Internship at Emory & GT2026

AI in Biomedical Applications
Agentic AIOncologyAI4Science

AI in biomarker discovery and hypothesis validation — whole slide images and survival curves.

Setting

Fields of science has indiosyncracies, each field interacts differently with AI thus surfacing different use-cases and also failure modes.

Validation Centric Pipeline

At the Madabhushi Lab, I am developing hypothesis-validation techniques using LLMs to accelerate cancer research. My main responsibility is building a coding agent that can take an upstream generated hypothesis, decompose it, construct a workflow of experiments, and assemble the right modular tools—computer vision models, GPU inference functions, clinical and genomic data parsers—to validate the hypothesis with survival analysis and other statistical methods. Today, none of this is automated. Our goal is to fast-track the scientific cycle itself. To borrow from Nassim Taleb, scientific research has a convex payoff function: the upside of success far outweighs the downside of failure, so maximizing iteration speed is the optimal strategy.
The agentic pipeline exhibited two distinct characteristics: open-ended hypothesis generation and closed-ended hypothesis validation. My work concentrated on the latter. Unlike open-ended RAG systems, where correctness can be difficult to assess, a coding agent receives clear environmental feedback. Our goal was to emulate how a pathologist validates a diagnostic hypothesis—through structured reasoning and well-defined workflows.
The central bottleneck was data and workflow engineering. Generating intructions for agents required coordination with digital pathologists and clinicians, with successful validation of a hypothesis being the result of careful curation. Conversely, failures in sequencing critical steps—such as patch extraction and TLS segmentation—revealed limitations in our workflow representations rather than shortcomings of the agent itself.

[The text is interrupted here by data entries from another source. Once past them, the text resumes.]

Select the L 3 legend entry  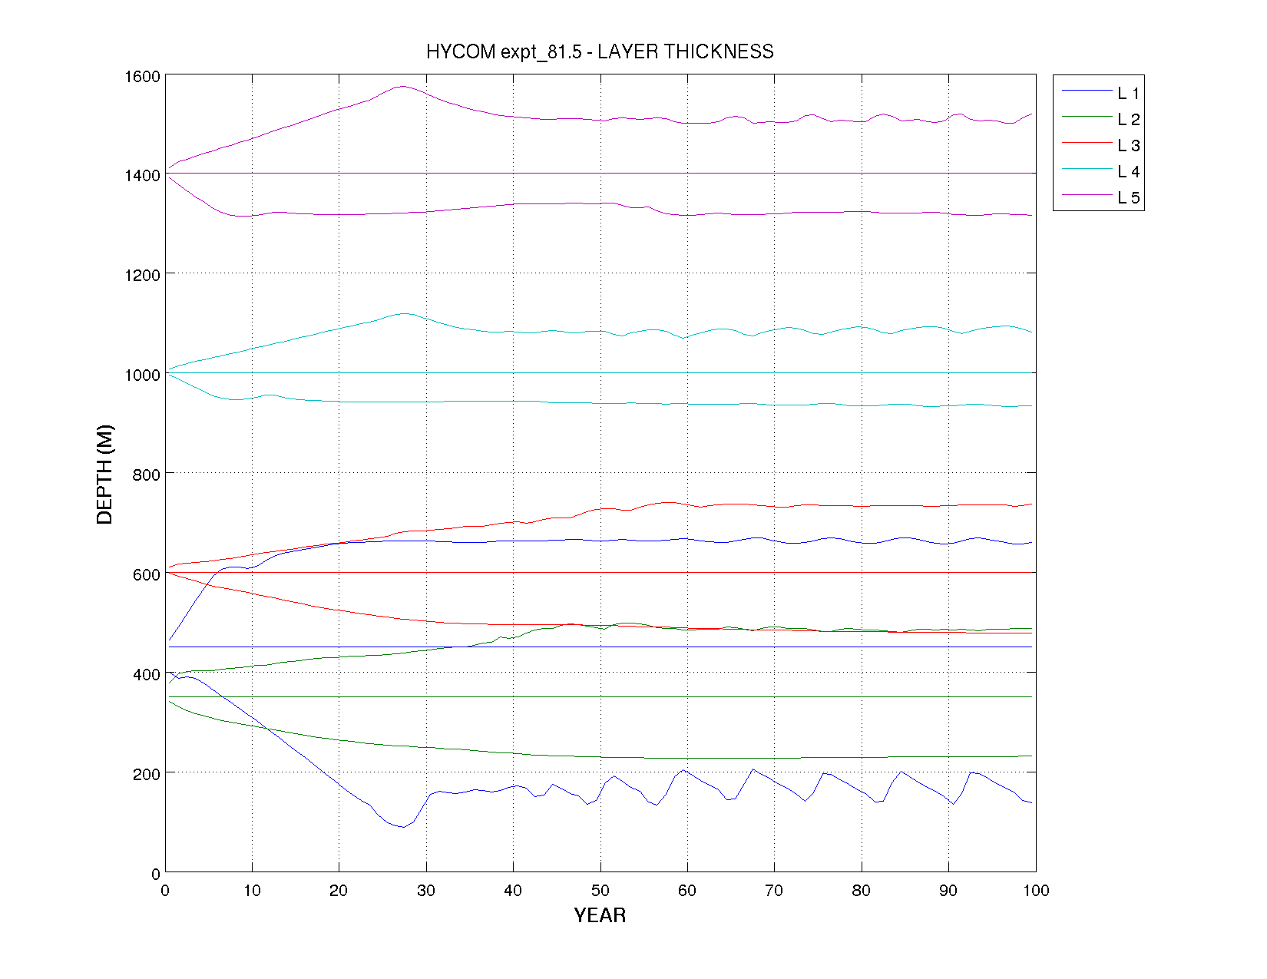[1128, 146]
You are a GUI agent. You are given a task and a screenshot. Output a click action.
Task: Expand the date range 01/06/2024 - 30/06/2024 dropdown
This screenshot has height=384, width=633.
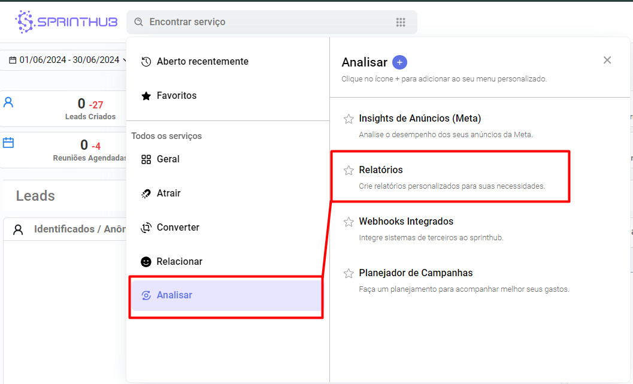tap(68, 60)
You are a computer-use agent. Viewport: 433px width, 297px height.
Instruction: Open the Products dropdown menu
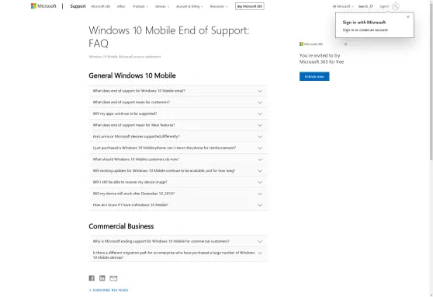click(140, 6)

However, manually constructing detailed workflows for every hypothesis is not scalable. To address this, we experimented with a Verbal RL approach that integrated external feedback signals (e.g., syntax errors, missing values), budgeted operational loops, and controlled restarts. This significantly improved the agent’s ability to complete validation workflows and increased the number of hypotheses successfully tested.

Imaging Pipeline

I had to work with different imaging tools, from Hovernets to Segment Anything Models (SAM). Getting a Decompression Bomb warning for opening a slide at 40x level was definitely a first. The most daunting part of the project is coordination between the cognitive architecture with its tools. Each tool is very expensive in terms of resources (Patch Extraction on 2 GPUs for 2 days).

Future Directions

Establishing the right contract between the central agents and its tools is still a work in progress. We are yet to use free-form coding and cooridnation with zero expert supervision. So far our most successful validation: linking TLS to the EFABP gene, definitely proves the potential for such systems.